CRE Money Managers 215% More Confident In Infrastructure Allocations This Year
As the U.S. nears its longest period of economic recovery ever, top commercial real estate executives are eyeing infrastructure investments as an untapped market for yields this year.
In its second annual Real Confidence Executive Index survey, CRE advisory firm Altus Group dissected the real estate preferences of 65 top CRE executives from private equity firms and REITs, including Blackstone Real Estate Group, Prudential Real Estate and Avalon Communities. The survey provided each exec with a hypothetical $1B and asked how he/she would invest it into a portfolio using both private/public equity and debt to produce the highest returns possible in one year.
Respondents overwhelmingly turned to infrastructure as a safe bet this year, allocating 15.5% of the REIT investment to infrastructure spending. That’s a 215% increase in infrastructure bets this year compared to 2016. Much of the shift in focus has to do with President-elect Donald Trump’s plan to invest $1 trillion in projects throughout the U.S., Altus Group director of research Chuck DiRocco told Bisnow. Trump just tapped longtime real estate moguls Richard LeFrak and Steve Roth to oversee his infrastructure agenda.

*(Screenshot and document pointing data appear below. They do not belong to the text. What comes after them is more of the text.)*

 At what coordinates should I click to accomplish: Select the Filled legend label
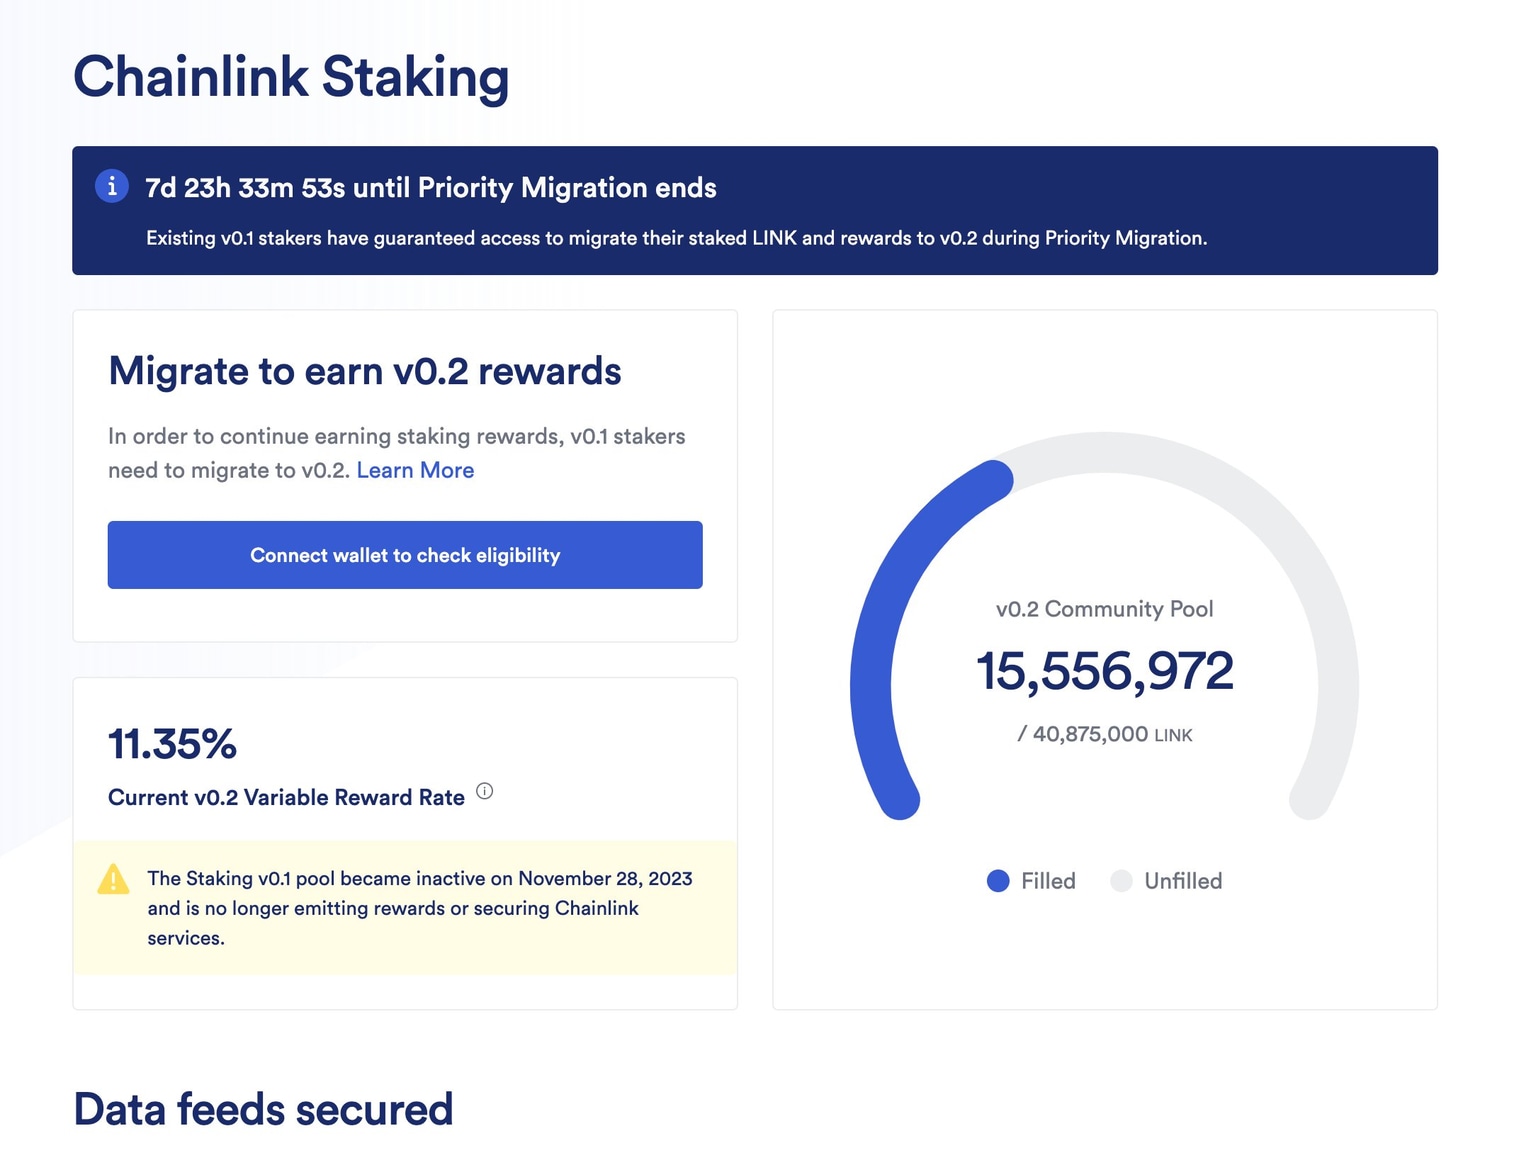pos(1048,881)
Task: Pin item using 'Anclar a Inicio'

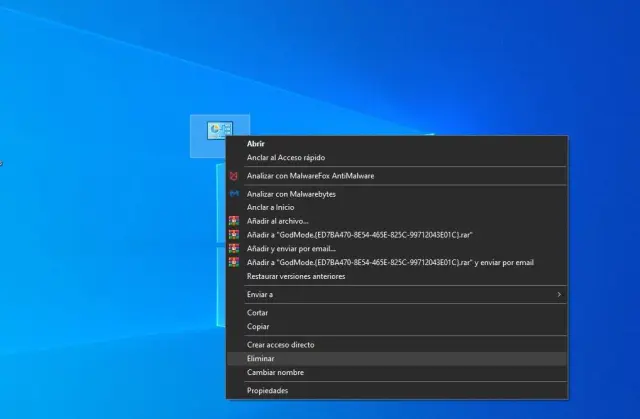Action: click(x=270, y=207)
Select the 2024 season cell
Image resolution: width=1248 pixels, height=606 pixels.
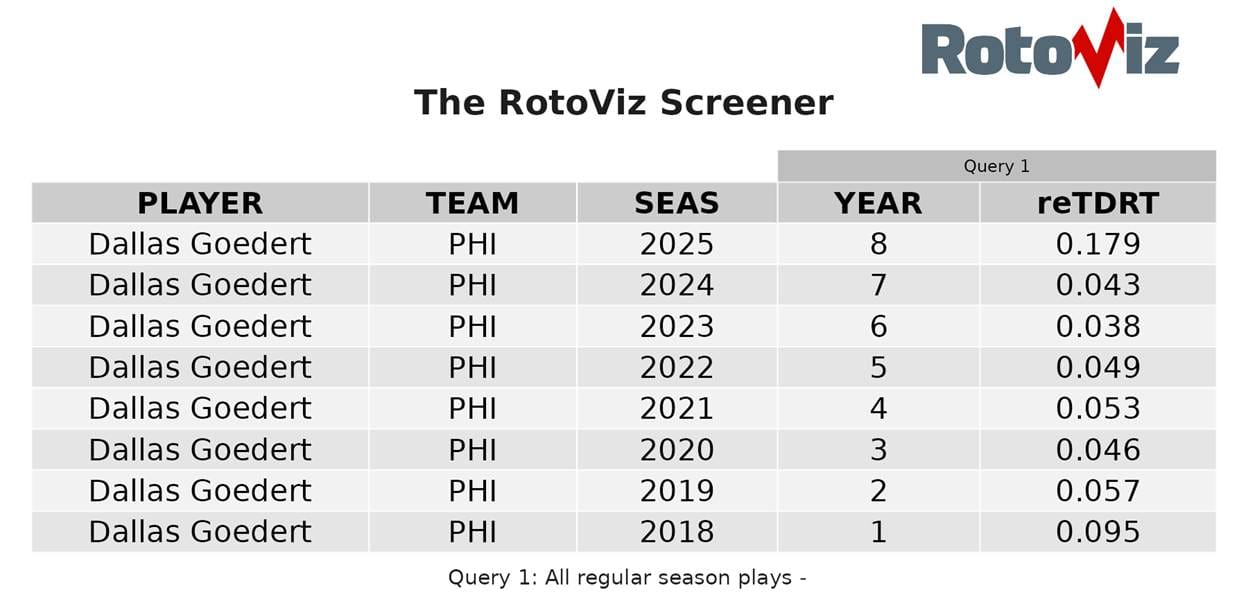click(x=676, y=285)
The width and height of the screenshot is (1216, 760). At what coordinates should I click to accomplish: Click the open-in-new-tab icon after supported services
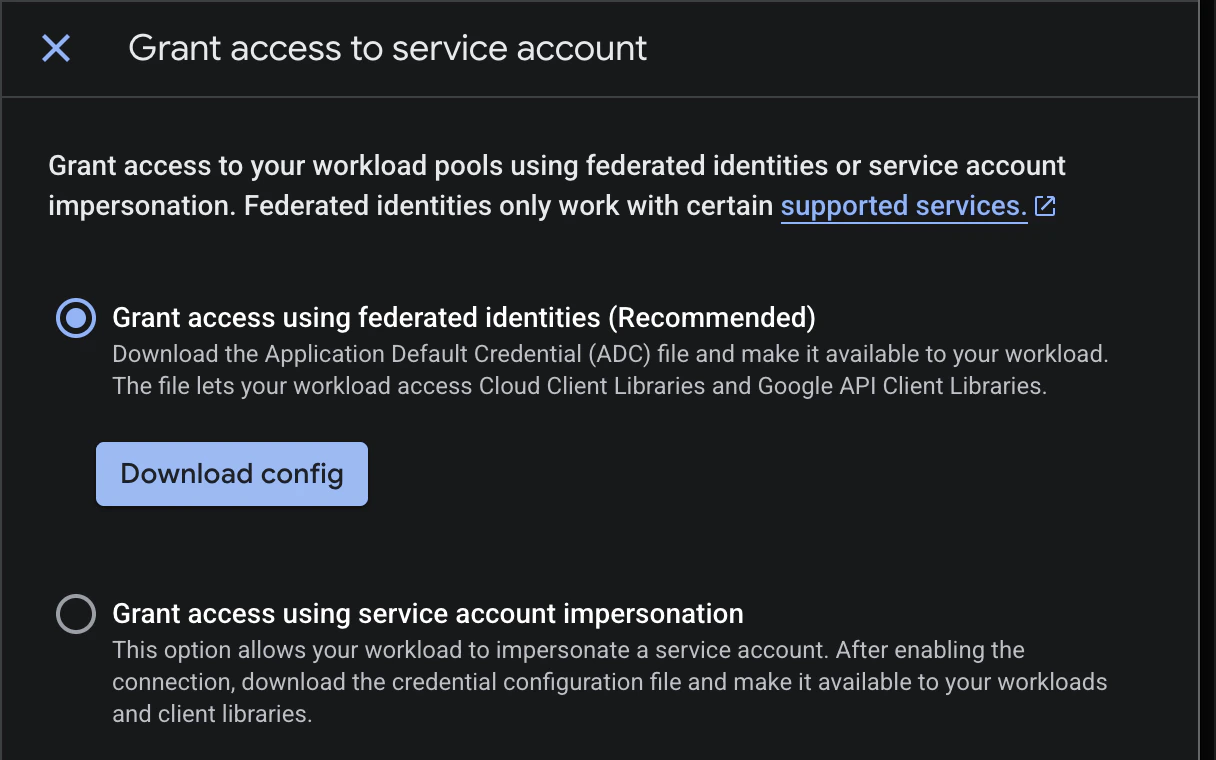point(1045,205)
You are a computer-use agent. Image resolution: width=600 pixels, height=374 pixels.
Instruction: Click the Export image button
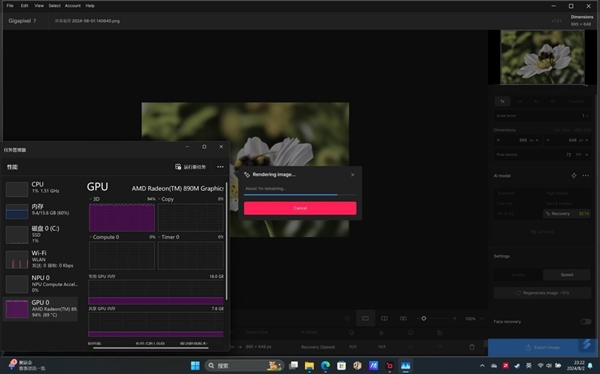pos(543,348)
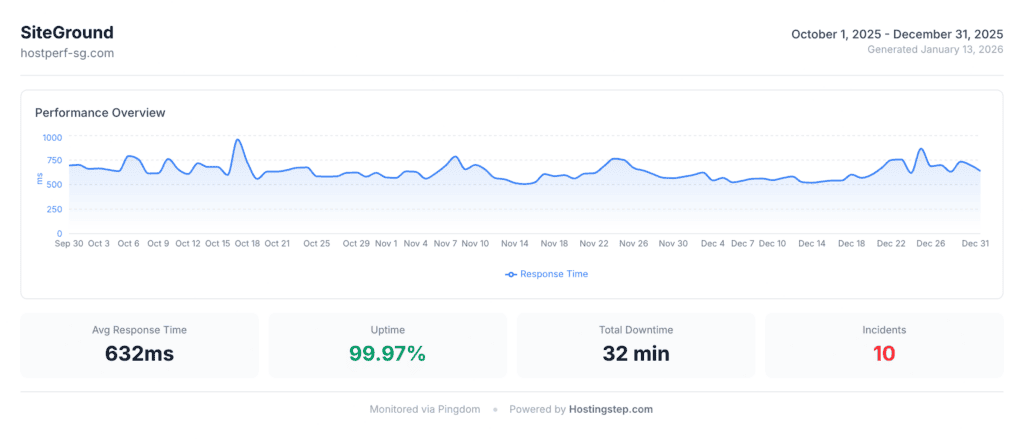Select the Sep 30 x-axis label
The image size is (1024, 440).
coord(69,243)
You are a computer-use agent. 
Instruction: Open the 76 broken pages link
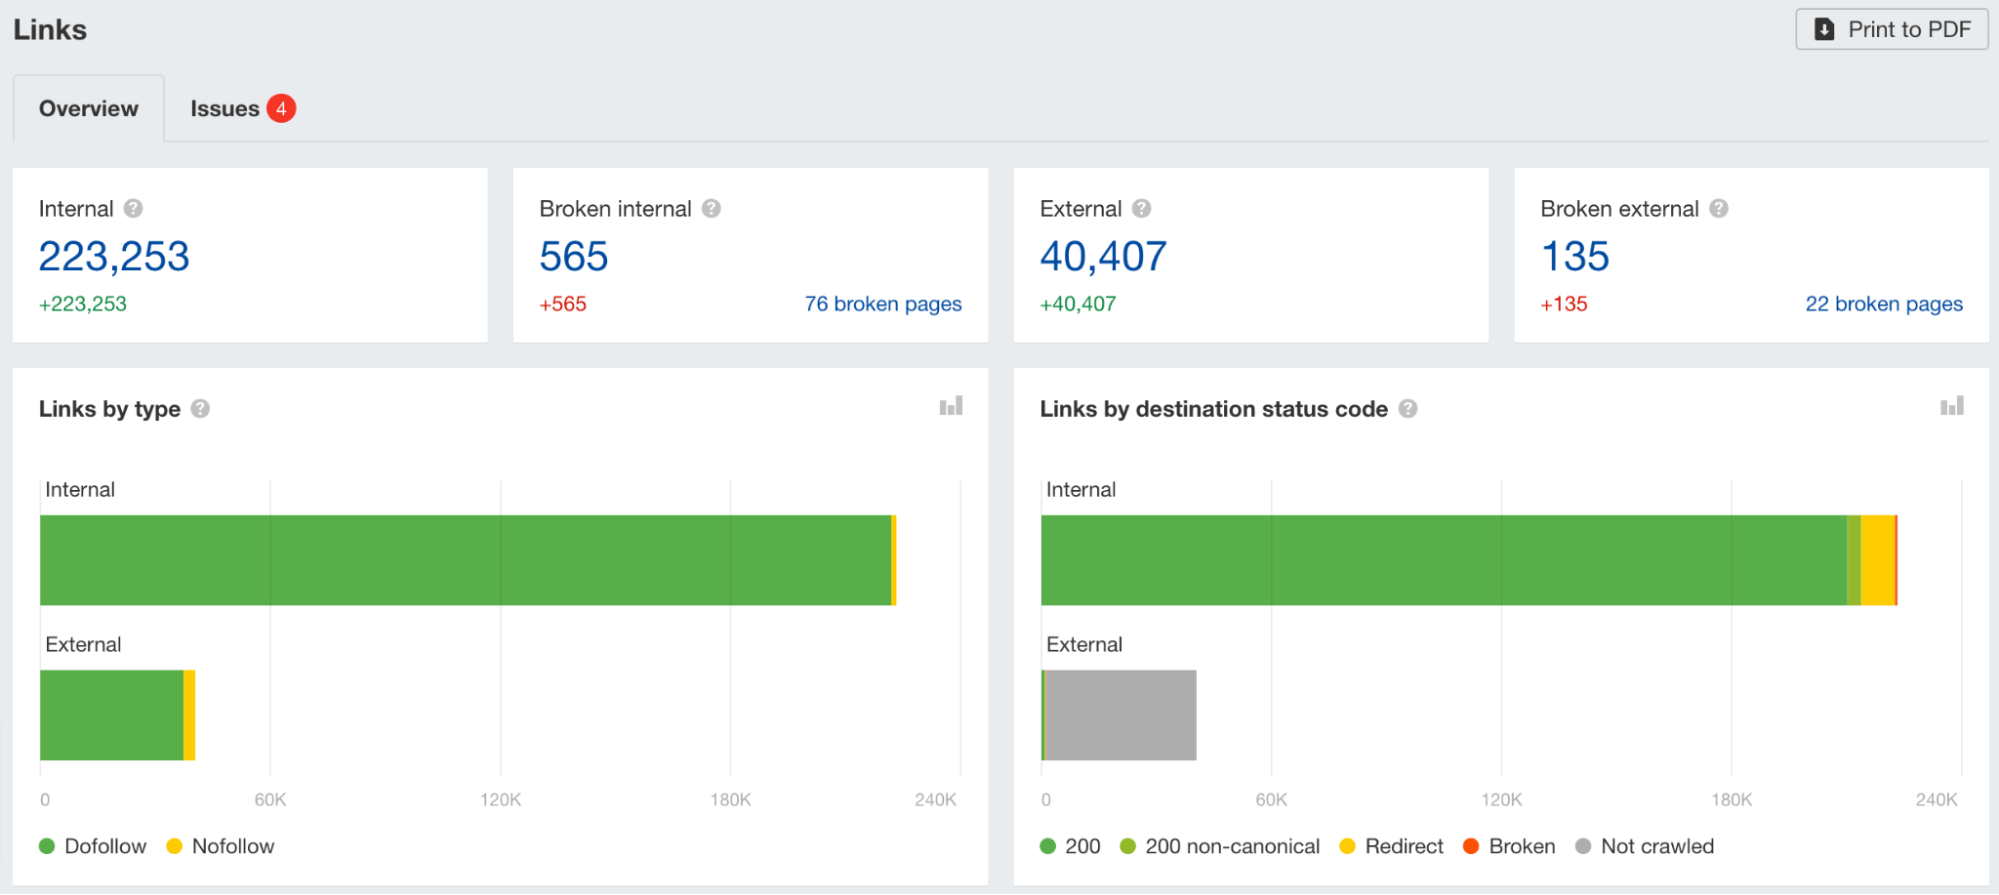click(x=883, y=304)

Private equity funds and REITs are also looking beyond the primary commercial property sectors to alternative options like infrastructure in search of returns because most sectors (particularly hotel and office), are maturing and rising interest rates are expected to compress cap rates.
“This infusion of capital and more spending in the infrastructure arena sounds fantastic, but there’s obviously a lot of red tape to get through to get these things passed and where we need it,” DiRocco said. “But if they can build on infrastructure and ease regulations, I think we need that revival and that development.”
Industrial And Multifamily Remain Favorites
Though execs raised their bets on infrastructure projects, industrial real estate topped portfolio allocation. Those surveyed favored industrial investment far beyond any other sector, putting 23.2% of their hypothetical funds into industrial REITs, and 34.4% into direct industrial real estate investments.
Availability for industrial space declined for the 27th consecutive quarter in Q4, continuing its record-breaking streak of net occupancy gains, according to CBRE’s latest report. Even taking into account the softening in demand that experts project may hit this year, e-commerce continues to drive this sector, keeping supply from catching up with demand.
“The big key thing to jump on is the large interest in industrial and that allocation as a whole; it’s increased on the private equity side and REIT side in regards to their dollar allocation. Our executives believe this is really a key economic driver across the board and good for GDP,” DiRocco said.
CRE executives still see room for growth in the multifamily sector as well, even as oncoming supply is expected to negatively impact rents and vacancy rates in major markets. One positive, experts say, is that the oncoming supply remains on the higher end, so Class-B and Class-C apartments in suburban markets have a healthy balance of supply and demand. Those surveyed by Altus poured $9.7B or 14.9% of their funds into multifamily projects, making it the second most popular sector.
CORRECTION, JAN. 18, 12:25 P.M. ET: A previous version of this story listed the wrong figures for multifamily investment allocations. Those figures should read 14.9% and $9.4B. In addition, Bisnow has added context to clarify whether the hypothetical funds invested were solely placed into REITs, or allocated for both private and public equity. The story has also been updated to mention the firms of a few commercial real estate executives who participated in the survey.